Entries on locating words and elements
=====

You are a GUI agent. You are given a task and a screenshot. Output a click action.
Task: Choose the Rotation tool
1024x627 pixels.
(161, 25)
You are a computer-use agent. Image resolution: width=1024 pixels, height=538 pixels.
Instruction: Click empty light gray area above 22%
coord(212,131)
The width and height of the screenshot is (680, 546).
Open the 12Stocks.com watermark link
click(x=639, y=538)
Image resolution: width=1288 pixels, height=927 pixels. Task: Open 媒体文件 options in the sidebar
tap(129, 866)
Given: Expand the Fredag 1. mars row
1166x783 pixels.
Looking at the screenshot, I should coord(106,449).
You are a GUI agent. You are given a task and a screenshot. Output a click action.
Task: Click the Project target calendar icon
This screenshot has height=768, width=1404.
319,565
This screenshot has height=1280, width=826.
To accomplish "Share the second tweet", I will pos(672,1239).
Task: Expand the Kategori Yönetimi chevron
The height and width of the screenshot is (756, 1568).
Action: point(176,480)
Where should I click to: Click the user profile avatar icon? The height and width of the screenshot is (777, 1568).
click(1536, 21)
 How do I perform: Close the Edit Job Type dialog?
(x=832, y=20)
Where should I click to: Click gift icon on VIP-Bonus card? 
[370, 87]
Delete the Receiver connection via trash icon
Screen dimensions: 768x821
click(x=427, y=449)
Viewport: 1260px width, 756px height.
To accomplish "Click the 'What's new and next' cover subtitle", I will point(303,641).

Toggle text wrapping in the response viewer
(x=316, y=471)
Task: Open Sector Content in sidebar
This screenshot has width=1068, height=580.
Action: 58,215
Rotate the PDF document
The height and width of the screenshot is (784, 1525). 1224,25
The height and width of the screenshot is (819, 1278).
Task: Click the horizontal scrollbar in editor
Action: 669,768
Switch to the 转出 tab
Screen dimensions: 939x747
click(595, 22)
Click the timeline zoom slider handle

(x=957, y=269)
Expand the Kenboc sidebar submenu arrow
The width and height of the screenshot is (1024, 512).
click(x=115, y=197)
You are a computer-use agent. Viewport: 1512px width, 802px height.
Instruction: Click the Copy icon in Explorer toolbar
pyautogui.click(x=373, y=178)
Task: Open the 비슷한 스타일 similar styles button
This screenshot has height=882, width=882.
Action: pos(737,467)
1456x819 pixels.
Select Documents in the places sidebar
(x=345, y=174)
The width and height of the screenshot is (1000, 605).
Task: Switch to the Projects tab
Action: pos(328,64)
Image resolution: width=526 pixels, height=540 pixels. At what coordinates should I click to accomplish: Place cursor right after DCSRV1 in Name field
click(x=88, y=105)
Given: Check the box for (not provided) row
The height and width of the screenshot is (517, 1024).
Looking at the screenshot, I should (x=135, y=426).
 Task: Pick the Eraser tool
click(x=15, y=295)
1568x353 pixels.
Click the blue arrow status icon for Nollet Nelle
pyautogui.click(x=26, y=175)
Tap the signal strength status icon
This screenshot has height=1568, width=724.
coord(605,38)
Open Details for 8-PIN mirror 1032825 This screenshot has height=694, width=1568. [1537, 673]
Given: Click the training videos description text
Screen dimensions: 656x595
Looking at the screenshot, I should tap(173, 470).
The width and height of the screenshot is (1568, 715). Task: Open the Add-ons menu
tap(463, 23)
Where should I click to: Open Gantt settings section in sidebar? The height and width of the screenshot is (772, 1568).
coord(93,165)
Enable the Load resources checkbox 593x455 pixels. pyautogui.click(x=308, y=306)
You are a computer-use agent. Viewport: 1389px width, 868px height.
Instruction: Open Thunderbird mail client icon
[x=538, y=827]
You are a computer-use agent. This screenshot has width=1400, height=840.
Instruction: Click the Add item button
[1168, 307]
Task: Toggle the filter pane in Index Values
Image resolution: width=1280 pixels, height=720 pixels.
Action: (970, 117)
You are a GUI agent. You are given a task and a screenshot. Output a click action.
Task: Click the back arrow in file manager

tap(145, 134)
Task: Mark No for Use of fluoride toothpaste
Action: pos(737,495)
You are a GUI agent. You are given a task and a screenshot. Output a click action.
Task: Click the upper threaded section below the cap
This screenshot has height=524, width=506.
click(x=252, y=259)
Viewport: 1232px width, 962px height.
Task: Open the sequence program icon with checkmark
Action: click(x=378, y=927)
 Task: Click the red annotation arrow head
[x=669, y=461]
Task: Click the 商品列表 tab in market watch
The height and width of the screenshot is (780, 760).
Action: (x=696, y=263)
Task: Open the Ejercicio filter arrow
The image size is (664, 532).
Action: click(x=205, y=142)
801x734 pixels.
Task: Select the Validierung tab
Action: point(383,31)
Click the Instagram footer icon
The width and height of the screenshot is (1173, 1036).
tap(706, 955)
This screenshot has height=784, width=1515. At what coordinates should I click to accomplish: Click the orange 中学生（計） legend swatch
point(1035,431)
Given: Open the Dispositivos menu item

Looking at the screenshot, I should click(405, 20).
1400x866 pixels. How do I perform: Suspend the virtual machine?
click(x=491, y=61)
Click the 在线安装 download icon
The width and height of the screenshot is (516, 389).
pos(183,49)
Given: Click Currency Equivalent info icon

=====

PROBLEM TO SOLVE
Copy out all of the records above word for word, one line at a time.

OUTPUT OF THE TASK
You are a GUI agent. You are given a task and a screenshot. Output a click action.
Task: Choose the Rotation tool
1024x627 pixels.
(161, 25)
You are a computer-use agent. Image resolution: width=1024 pixels, height=538 pixels.
Instruction: Click empty light gray area above 22%
coord(212,131)
The width and height of the screenshot is (680, 546).
Open the 12Stocks.com watermark link
click(x=639, y=538)
Image resolution: width=1288 pixels, height=927 pixels. Task: Open 媒体文件 options in the sidebar
tap(129, 866)
Given: Expand the Fredag 1. mars row
1166x783 pixels.
Looking at the screenshot, I should coord(106,449).
You are a GUI agent. You are given a task and a screenshot. Output a click action.
Task: Click the Project target calendar icon
This screenshot has height=768, width=1404.
319,565
This screenshot has height=1280, width=826.
To accomplish "Share the second tweet", I will pos(672,1239).
Task: Expand the Kategori Yönetimi chevron
The height and width of the screenshot is (756, 1568).
Action: point(176,480)
Where should I click to: Click the user profile avatar icon? The height and width of the screenshot is (777, 1568).
click(1536, 21)
 How do I perform: Close the Edit Job Type dialog?
(x=832, y=20)
Where should I click to: Click gift icon on VIP-Bonus card? 
[370, 87]
Delete the Receiver connection via trash icon
Screen dimensions: 768x821
click(x=427, y=449)
Viewport: 1260px width, 756px height.
To accomplish "Click the 'What's new and next' cover subtitle", I will point(303,641).

Toggle text wrapping in the response viewer
(x=316, y=471)
Task: Open Sector Content in sidebar
This screenshot has width=1068, height=580.
Action: 58,215
Rotate the PDF document
The height and width of the screenshot is (784, 1525). 1224,25
The height and width of the screenshot is (819, 1278).
Task: Click the horizontal scrollbar in editor
Action: 669,768
Switch to the 转出 tab
Screen dimensions: 939x747
click(595, 22)
Click the timeline zoom slider handle

(x=957, y=269)
Expand the Kenboc sidebar submenu arrow
The width and height of the screenshot is (1024, 512).
click(x=115, y=197)
You are a computer-use agent. Viewport: 1512px width, 802px height.
Instruction: Click the Copy icon in Explorer toolbar
pyautogui.click(x=373, y=178)
Task: Open the 비슷한 스타일 similar styles button
This screenshot has height=882, width=882.
Action: pos(737,467)
1456x819 pixels.
Select Documents in the places sidebar
(x=345, y=174)
The width and height of the screenshot is (1000, 605).
Task: Switch to the Projects tab
Action: pos(328,64)
Image resolution: width=526 pixels, height=540 pixels. At what coordinates should I click to accomplish: Place cursor right after DCSRV1 in Name field
click(x=88, y=105)
Given: Check the box for (not provided) row
The height and width of the screenshot is (517, 1024).
Looking at the screenshot, I should (x=135, y=426).
 Task: Pick the Eraser tool
click(x=15, y=295)
1568x353 pixels.
Click the blue arrow status icon for Nollet Nelle
pyautogui.click(x=26, y=175)
Tap the signal strength status icon
This screenshot has height=1568, width=724.
coord(605,38)
Open Details for 8-PIN mirror 1032825 This screenshot has height=694, width=1568. [1537, 673]
Given: Click the training videos description text
Screen dimensions: 656x595
Looking at the screenshot, I should tap(173, 470).
The width and height of the screenshot is (1568, 715). Task: Open the Add-ons menu
tap(463, 23)
Where should I click to: Open Gantt settings section in sidebar? The height and width of the screenshot is (772, 1568).
coord(93,165)
Enable the Load resources checkbox 593x455 pixels. pyautogui.click(x=308, y=306)
You are a computer-use agent. Viewport: 1389px width, 868px height.
Instruction: Open Thunderbird mail client icon
[x=538, y=827]
You are a computer-use agent. This screenshot has width=1400, height=840.
Instruction: Click the Add item button
[1168, 307]
Task: Toggle the filter pane in Index Values
Image resolution: width=1280 pixels, height=720 pixels.
Action: (970, 117)
You are a GUI agent. You are given a task and a screenshot. Output a click action.
Task: Click the back arrow in file manager

tap(145, 134)
Task: Mark No for Use of fluoride toothpaste
Action: pos(737,495)
You are a GUI agent. You are given a task and a screenshot. Output a click action.
Task: Click the upper threaded section below the cap
This screenshot has height=524, width=506.
click(x=252, y=259)
Viewport: 1232px width, 962px height.
Task: Open the sequence program icon with checkmark
Action: click(x=378, y=927)
 Task: Click the red annotation arrow head
[x=669, y=461]
Task: Click the 商品列表 tab in market watch
The height and width of the screenshot is (780, 760).
Action: (x=696, y=263)
Task: Open the Ejercicio filter arrow
The image size is (664, 532).
Action: click(x=205, y=142)
801x734 pixels.
Task: Select the Validierung tab
Action: point(383,31)
Click the Instagram footer icon
The width and height of the screenshot is (1173, 1036).
tap(706, 955)
This screenshot has height=784, width=1515. At what coordinates should I click to accomplish: Click the orange 中学生（計） legend swatch
point(1035,431)
Given: Open the Dispositivos menu item

Looking at the screenshot, I should click(405, 20).
1400x866 pixels. How do I perform: Suspend the virtual machine?
click(x=491, y=61)
Click the 在线安装 download icon
The width and height of the screenshot is (516, 389).
pos(183,49)
Given: Click Currency Equivalent info icon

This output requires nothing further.